You might rightfully call out that this whole idea assumes a capable template engine, which is a library and therefore a supply chain risk. Which is correct. Remember I do not hate waffles because I like pancakes.

You will likely not write everything from scratch all the time. This is neither feasible nor economical. The idea is to reduce risk. Fully making it go away is likely far too expensive for most projects.

So in my case the question is if reducing CSS is worth 30 packages of a known, problematic source. And the answer is no. Especially as tooling allows me to get extremely close to the comfort of Tailwind but with only the template engine I would use anyway and a random CSS only framework.

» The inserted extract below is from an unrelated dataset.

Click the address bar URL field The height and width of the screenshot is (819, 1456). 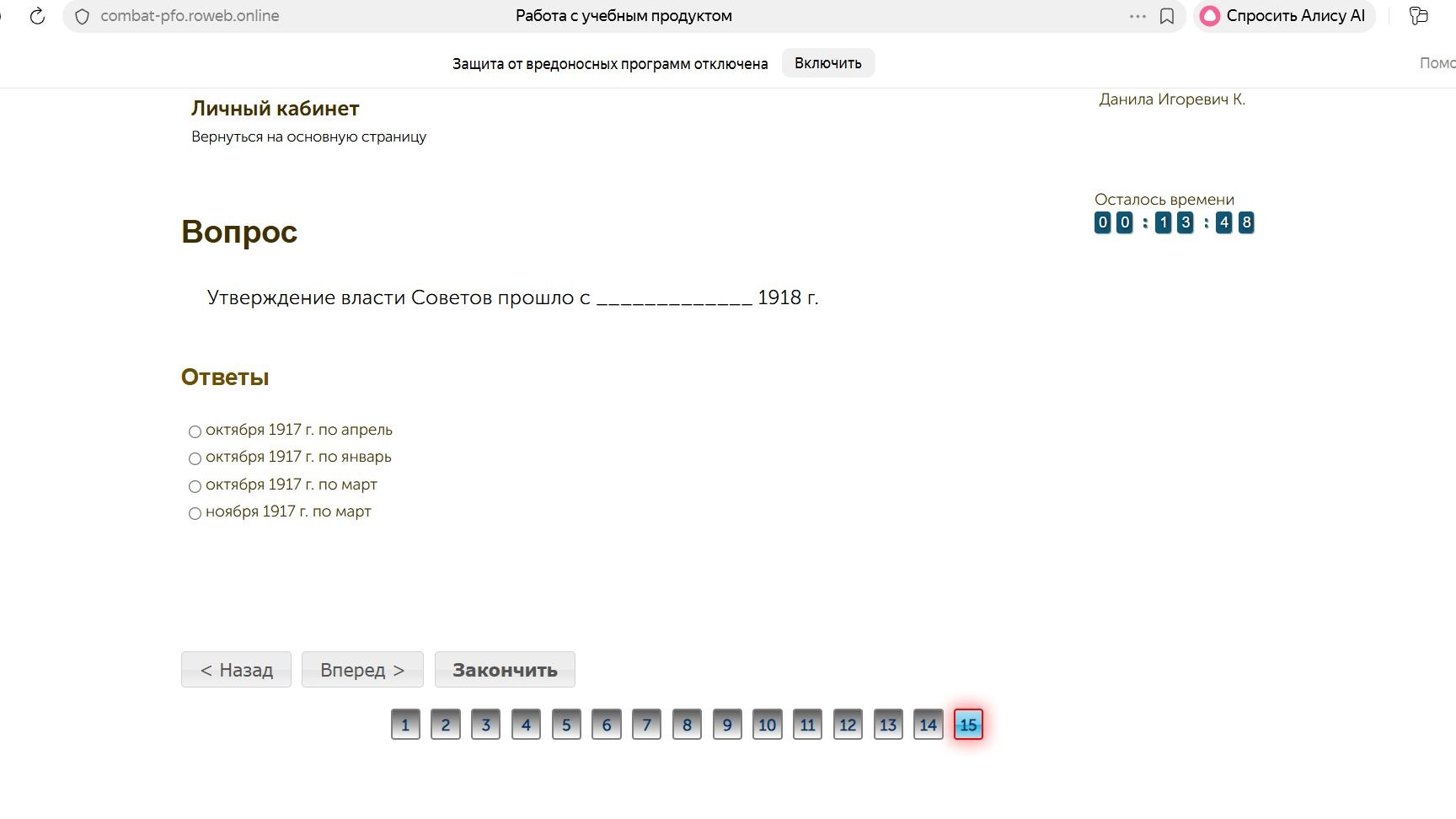coord(190,16)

The same goes for other technologies like frontend frameworks to build applications. I can easily review HTMX or Alpine and vendor a single file. I do not think you could pay me enough to review the entirety of React and commonly used libraries. While there is a place for these frameworks, there is also a lot you can do with the smaller, easier to audit alternatives if you are open to a small change in workflow and mental model.

Standardization

One thing to keep in mind when evaluating risk is also evaluating what a solution is worth. And the worth of a larger framework shifts dramatically as team size increases.

If you have to hire fast, have to hire people with various backgrounds or want to make onboarding as easy as possible a well known framework shines. For anything you hand roll people need to learn it and adopt to the mental model. React is React. Tailwind is Tailwind.

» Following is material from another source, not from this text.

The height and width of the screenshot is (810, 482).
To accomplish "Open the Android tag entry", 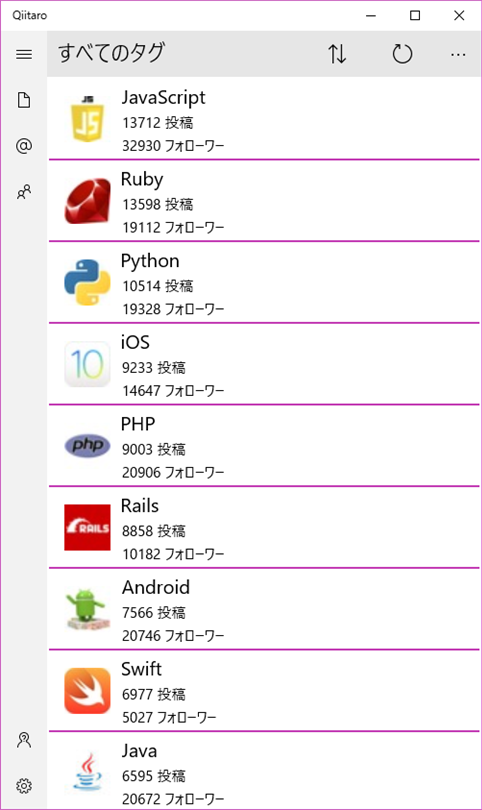I will (264, 609).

Additionally tooling such as LLMs, linters and existing pipelines integrate well with larger frameworks where you would have to manually create all of this for your in house solution. As with many other things security cannot be looked at in isolation and does not exist in a vacuum. Things would be so much easier if this were the case.

Personal choice

I like Tailwind. While it is not perfect and there is a lot of valid criticism it works for me. And it makes things easy when working with others. But at the same time I have to say that the advantages of standardization have to outweigh the real and theoretical risk.

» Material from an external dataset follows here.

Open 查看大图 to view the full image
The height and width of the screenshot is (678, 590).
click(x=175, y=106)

This is not isolated to JavaScript and Tailwind. Since Go shipped http.ServeMux with path variables I reach for a third party router far less often. Far less often. In one of my currently ongoing projects I am still using echo. There are internal packages built out for it already, multiple people work on the same code and are used to echo and it ships a few nice features I would not want to hand roll.

This thought process is part of my decision making framework when looking at technology, not only to see if it is worth to add it to my projects but also if it is worth to continue to use it. For now I will be exploring a CSS framework without dependencies combined with a template engine and see how usable this approach is at different scales.